Ryoo’s newest film, The Unjust (Budanggeorae, 2010), completes the retrospective. A twisting, looping puzzler which plays to Korean cynicism as well as paranoia about institutional corruption, The Unjust follows cutthroat policemen, businessmen and public prosecutors who plot against each other conspiratorially for personal gain then fight it out until the messy end.

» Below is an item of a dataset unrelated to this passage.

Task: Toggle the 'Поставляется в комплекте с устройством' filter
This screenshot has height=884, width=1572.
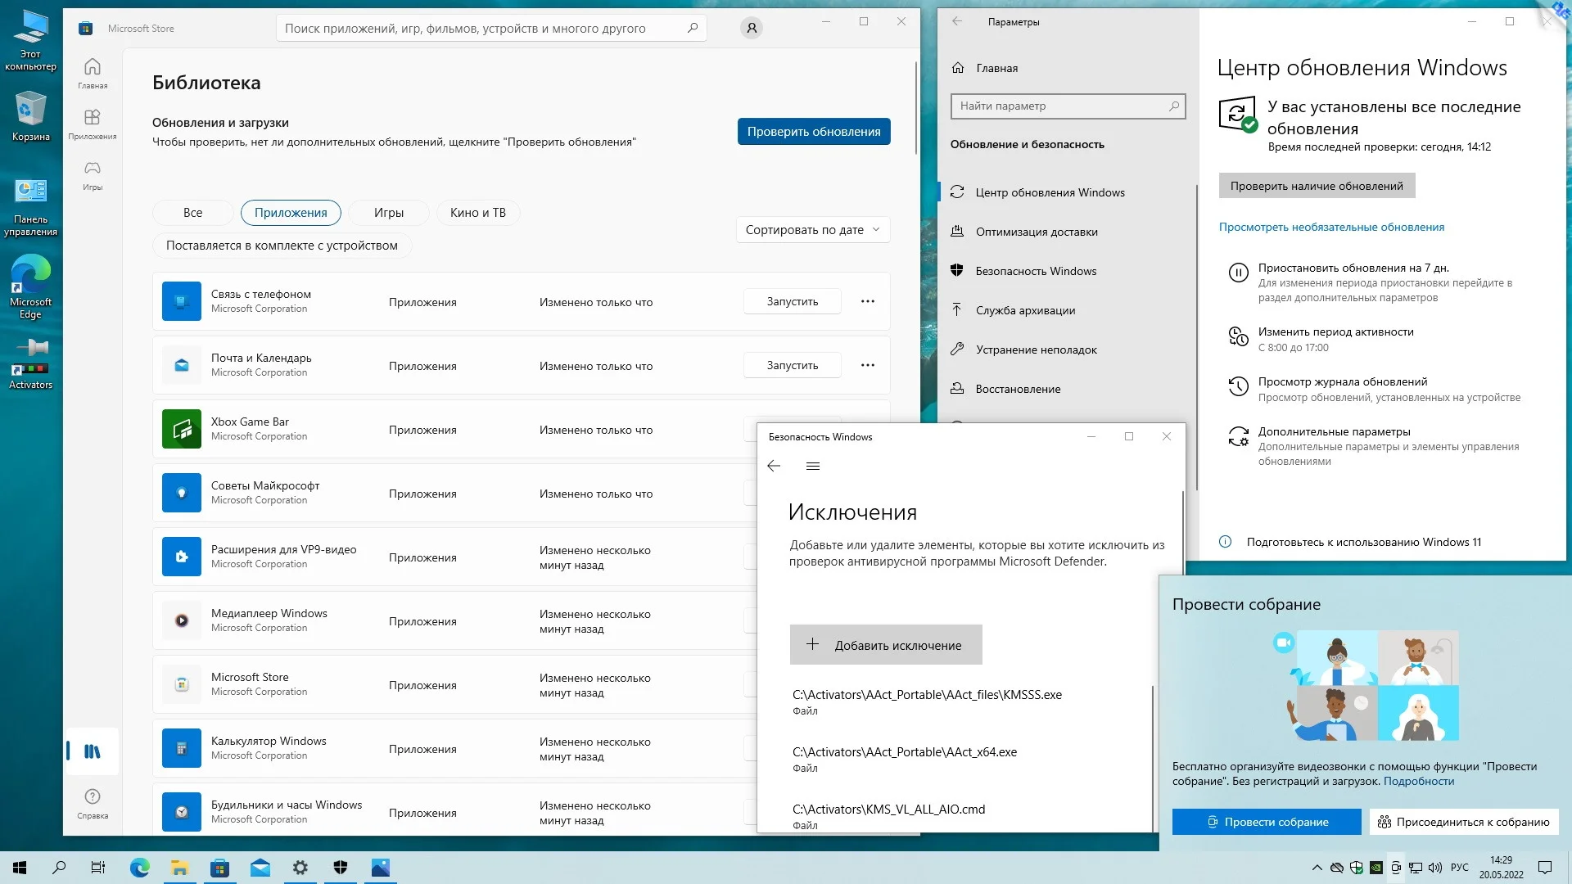Action: pos(282,246)
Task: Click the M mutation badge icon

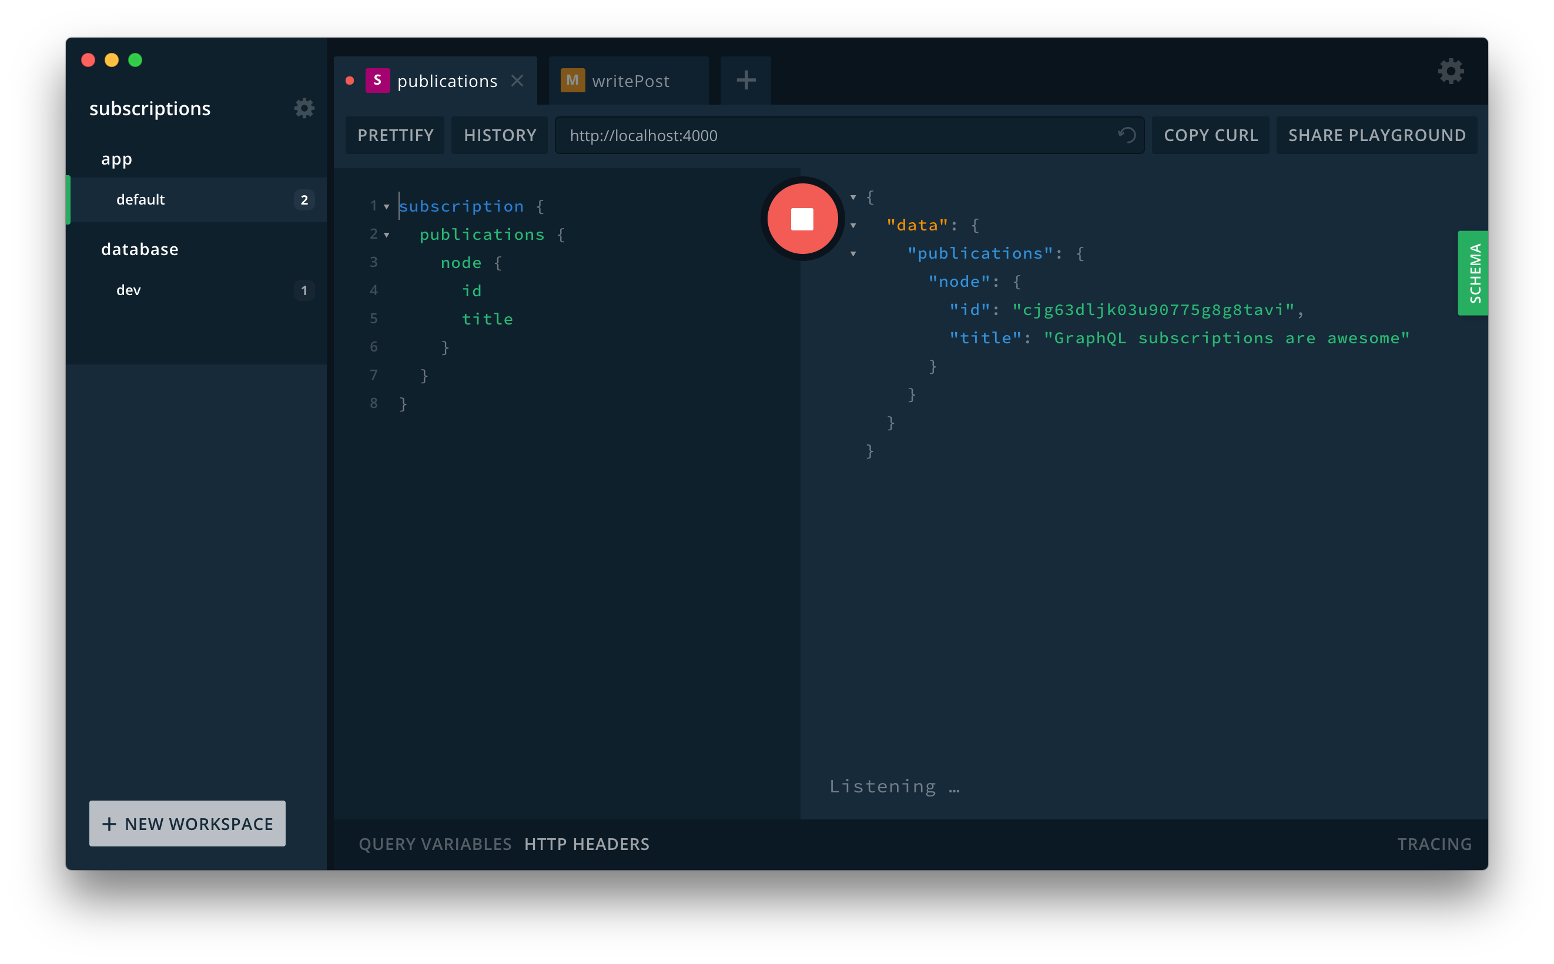Action: pos(572,80)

Without question the most eagerly anticipated overseas visitor at the festival is self-taught filmmaker Kim Ki-duk. A filmmaker of great cultural and political significance today, Kim has overcome commercial changes in his home market by moving increasingly towards totally independent production. His new micro-budget film Arirang (2011), which closes the festival on the 17th November, is a beguiling self-portrait in which the possibly unfathomable director interacts with his more determinate self, Kim-as-private-personality if you can believe. Paying homage along the way to the international festivals which have given Kim so much vital critical acclaim, it uses the filmmaker’s wounded ego as well as personal memories — specifically of an oft-cited on-set accident which almost claimed the life of an actress working on Dream (Bi Mong, 2008) — as the springboard to track a somewhat fantasmatic recovery from what may or may not have been a nervous breakdown. There is no question, Kim Ki-duk’s presence at the festival is big news. And it’s precisely this quality of access to the most engaging filmmakers operating in Korea today that makes the still relatively youthful London Korean Film Festival a welcome and memorable cinematic showcase.